# Given passage
Plaintiff sought the assistance of the Native American Religious Group's co-chairman, inmate Madrid, and was informed that the religious artifacts were seized from Defendant Garza, were taken to Lieutenant Phillips' and Captain Soto's office and would be returned to Plaintiff after a new chrono was written for Plaintiff. Lieutenant Phillips informed Plaintiff that the religious artifacts would remain in the office until a chrono could be generated. After a month and a half, Plaintiff asked Lieutenant Phillips about the delay in generating in a chrono. Plaintiff was told that a new Native American Religious Advisor was being employed at KVSP and they were going to wait to see what he had to say. Another two months passed and Plaintiff spoke to Captain Soto about the delay. Captain Soto provided the same reason. Plaintiff filed inmate appeals, but they were summarily rejected because he did not have receipts for the confiscated religious artifacts. Doc. 15, pp. 24-25.

On December 12, 2009, two inmates committed an attempted murder of Plaintiff as a direct result of the controversies concerning the desecration and confiscation of the sacred religious artifacts. Plaintiff continued to file administrative appeals. He was forced to go on a suicide watch as a result of the attempted murder and the continued deprivations and denial of his Native American Religious artifacts and practices. Doc. 15, pp. 26-27.

Plaintiff was placed in administrative segregation during the investigation of the attempted murder. After 90 days, Plaintiff was informed that he was being referred for transfer out of KVSP and would be held in administrative segregation pending referral of Plaintiff to the Director's Review Board. Plaintiff continued to file written requests to the Native American Spiritual Advisor, Chaplain Ron Alec, and to C. Wegman to be provided Native American religious services while in administrative segregation. Plaintiff's requests were ignored. His request for religious services and counseling while in KVSP B-3 overflow unit pending transfer have continued to be ignored.

At some point, Plaintiff was informed by his wife that C. Wegman had attempted to mail her the sacred pipe. She refused to accept the mail. Plaintiff filed an administrative appeal concerning Defendant Wegman's attempts to mail out the sacred pipe. Plaintiff has learned that Defendants Wegman, Harrington, Phillips, Alec and John Does intend to or have mailed out Plaintiff's sacred pipe and bag. Plaintiff did not receive any written notice of the intended decision or action. Plaintiff wrote letters of complaint directly to Warden Harrignton.

Plaintiff also alleges that Defendants Harrington, Wegman, Alec, Phillips and Garza refused to respond or to return administrative complaints. Doc. 15, pp. 27-29.

Plaintiff claims the following: (1) violations of his First Amendment right to free speech and to petition the government through the administrative appeals process; (2) deliberate indifference to his serious medical needs in violation of the Eighth Amendment; and (3) retaliation. As relief, Plaintiff seeks money damages, declaratory relief, and injunctive relief.

# Available data
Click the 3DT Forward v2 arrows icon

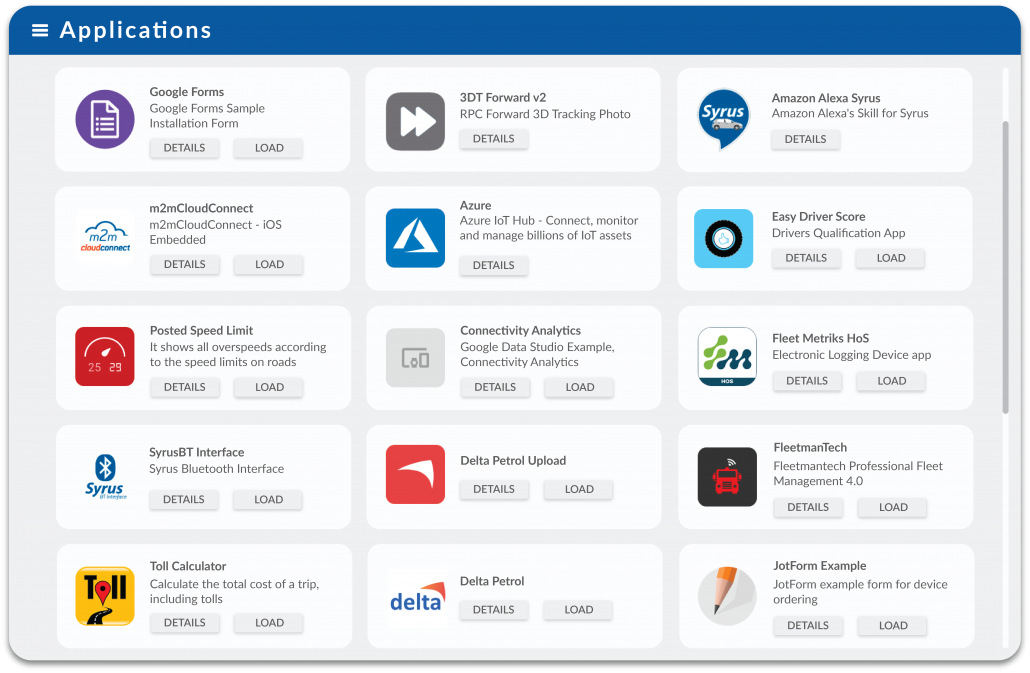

# Exercise instructions
a – Please answer these from the passage on Plaintiff's religious artifacts, marking each answer (i), (ii), (iii) to match:
(i) Why were Plaintiff's inmate appeals summarily rejected?
(ii) On what date did two inmates commit an attempted murder of Plaintiff?
(iii) What did Plaintiff's wife do when C. Wegman attempted to mail her the sacred pipe?
b – The passage on Plaintiff's religious artifacts names the defendants who Plaintiff learned intend to mail out, or have mailed out, his sacred pipe and bag. List all of them.
c – Pick up the passage on Plaintiff's religious artifacts after its final sentence and continue it.

# Expected results
a –
(i) He did not have receipts for the confiscated religious artifacts.
(ii) December 12, 2009.
(iii) She refused to accept the mail.

b – Wegman, Harrington, Phillips, Alec, John Does

c –
IV. Plaintiff's Claims

1. Deficiencies of the Second Amended Complaint

A. Rule 8(a)

Under federal notice pleading, a complaint must contain "a short and plain statement of the claim showing that the pleader is entitled to relief . . . ." Fed. R. Civ. P. 8(a)(2). Detailed factual allegations are not required, but, as stated above, "[t]hreadbare recitals of the elements of a cause of action, supported by mere conclusory statements, do not suffice," Iqbal, 129 S.Ct. at 1949 (citing Twombly, 550 U.S. at 555, 127 S.Ct. at 1955), and courts "are not required to indulge unwarranted inferences," Doe I v. Wal-Mart Stores, Inc., 572 F.3d 677, 681 (9th Cir. 2009) (internal quotation marks and citation omitted). Factual allegations are accepted as true but legal conclusions are not, and Plaintiff is required to present factual allegations sufficient to state a plausible claim for relief. Iqbal, 129 S.Ct at 1949-50; Moss v. U.S. Secret Service, 572 F.3d 962, 969 (9th Cir. 2009). The mere possibility of misconduct falls short of meeting this plausibility standard. Iqbal, 129 S. Ct. at 1949-50.

Plaintiff's second amended complaint exceeds 225 pages, consisting of more than thirty-five handwritten and typed pages, plus exhibits. The second amended complaint fails to comply with Rule 8(a)'s requirement that a complaint contain "a short and plain statement of the claim showing that the pleader is entitled to relief." Plaintiff's rambling, repetitive narrative does not clearly or succinctly allege facts.

Furthermore, twenty-five pages is more than sufficient for Plaintiff to identify his claims and set forth specific facts in support of those claims. If Plaintiff chooses to amend his complaint, his amended complaint may not exceed twenty-five pages in length, and it will be stricken from the record if it violates this page limitation.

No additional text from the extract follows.